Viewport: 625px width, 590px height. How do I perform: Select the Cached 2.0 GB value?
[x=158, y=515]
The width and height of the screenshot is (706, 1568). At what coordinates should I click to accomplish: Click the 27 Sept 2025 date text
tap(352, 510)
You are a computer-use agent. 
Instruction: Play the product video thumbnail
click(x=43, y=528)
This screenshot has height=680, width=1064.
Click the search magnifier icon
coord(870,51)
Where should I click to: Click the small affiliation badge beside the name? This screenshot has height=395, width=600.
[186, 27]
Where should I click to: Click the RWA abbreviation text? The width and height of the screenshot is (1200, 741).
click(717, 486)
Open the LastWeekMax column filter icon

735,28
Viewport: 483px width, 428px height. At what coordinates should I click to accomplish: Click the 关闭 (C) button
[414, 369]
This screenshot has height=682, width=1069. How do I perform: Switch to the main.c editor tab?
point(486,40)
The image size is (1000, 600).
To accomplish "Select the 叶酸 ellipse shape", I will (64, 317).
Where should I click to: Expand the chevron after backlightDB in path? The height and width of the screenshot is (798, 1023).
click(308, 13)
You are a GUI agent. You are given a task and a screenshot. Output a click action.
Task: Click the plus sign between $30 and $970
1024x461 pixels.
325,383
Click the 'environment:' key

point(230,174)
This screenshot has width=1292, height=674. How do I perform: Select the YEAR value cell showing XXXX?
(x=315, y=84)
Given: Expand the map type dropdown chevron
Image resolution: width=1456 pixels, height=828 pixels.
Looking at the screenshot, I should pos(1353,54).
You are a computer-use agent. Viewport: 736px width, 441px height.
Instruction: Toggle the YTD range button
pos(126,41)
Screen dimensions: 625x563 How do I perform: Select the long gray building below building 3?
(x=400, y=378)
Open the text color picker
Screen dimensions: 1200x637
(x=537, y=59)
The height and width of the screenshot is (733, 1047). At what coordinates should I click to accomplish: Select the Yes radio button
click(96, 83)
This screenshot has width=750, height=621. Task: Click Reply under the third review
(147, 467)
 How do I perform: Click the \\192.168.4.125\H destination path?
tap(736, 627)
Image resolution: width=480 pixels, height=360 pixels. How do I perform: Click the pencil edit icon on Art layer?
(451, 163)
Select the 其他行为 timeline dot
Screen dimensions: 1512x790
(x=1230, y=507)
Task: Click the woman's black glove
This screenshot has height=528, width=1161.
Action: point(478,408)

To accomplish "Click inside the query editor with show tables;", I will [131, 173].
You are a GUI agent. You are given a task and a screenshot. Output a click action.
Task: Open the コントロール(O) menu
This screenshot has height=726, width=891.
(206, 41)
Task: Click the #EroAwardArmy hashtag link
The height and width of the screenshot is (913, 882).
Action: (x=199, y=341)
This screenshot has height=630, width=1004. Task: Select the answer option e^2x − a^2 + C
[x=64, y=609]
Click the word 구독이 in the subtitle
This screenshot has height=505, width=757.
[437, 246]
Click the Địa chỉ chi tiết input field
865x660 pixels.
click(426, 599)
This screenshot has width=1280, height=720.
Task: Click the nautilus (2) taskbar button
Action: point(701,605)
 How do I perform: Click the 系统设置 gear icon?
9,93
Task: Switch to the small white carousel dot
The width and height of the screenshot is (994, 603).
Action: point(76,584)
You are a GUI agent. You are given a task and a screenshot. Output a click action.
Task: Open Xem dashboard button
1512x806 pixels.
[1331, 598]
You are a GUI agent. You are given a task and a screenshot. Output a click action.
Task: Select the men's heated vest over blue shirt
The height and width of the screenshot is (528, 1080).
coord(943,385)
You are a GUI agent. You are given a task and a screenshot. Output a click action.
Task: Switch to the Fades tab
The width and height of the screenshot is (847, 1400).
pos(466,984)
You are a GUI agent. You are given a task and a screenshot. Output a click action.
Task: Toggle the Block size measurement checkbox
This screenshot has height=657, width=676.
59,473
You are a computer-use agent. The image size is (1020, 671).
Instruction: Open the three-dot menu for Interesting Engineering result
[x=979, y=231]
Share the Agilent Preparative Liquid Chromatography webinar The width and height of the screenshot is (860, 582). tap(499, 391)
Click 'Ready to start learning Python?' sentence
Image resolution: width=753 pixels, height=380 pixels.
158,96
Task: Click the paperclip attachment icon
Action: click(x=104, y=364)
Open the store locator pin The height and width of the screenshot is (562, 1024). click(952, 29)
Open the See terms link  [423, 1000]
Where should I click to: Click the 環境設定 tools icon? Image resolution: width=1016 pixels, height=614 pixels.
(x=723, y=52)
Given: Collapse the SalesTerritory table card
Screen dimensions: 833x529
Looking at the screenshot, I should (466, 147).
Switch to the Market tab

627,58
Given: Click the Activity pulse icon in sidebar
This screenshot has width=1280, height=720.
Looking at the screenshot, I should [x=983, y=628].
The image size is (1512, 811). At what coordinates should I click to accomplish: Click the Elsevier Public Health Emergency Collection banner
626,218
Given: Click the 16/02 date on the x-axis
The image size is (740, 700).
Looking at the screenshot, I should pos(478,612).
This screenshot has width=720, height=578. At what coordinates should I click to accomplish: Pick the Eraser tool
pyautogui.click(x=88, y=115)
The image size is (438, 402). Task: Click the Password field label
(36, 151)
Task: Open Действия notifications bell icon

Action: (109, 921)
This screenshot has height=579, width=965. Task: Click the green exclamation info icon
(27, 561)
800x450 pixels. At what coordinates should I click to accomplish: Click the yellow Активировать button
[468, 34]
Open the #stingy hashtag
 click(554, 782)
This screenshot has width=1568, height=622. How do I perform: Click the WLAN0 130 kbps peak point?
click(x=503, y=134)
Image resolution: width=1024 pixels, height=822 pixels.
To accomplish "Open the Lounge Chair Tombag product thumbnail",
■ ■ ■ ■ ■
WHAT YOU HAVE TO DO: If a line above holds the string "computer", copy it out.

THE ANSWER:
You are a computer-use agent. 
You are a computer-use agent. Viewport: 736px width, 441px height.
You are a computer-use agent. The image size is (1020, 671).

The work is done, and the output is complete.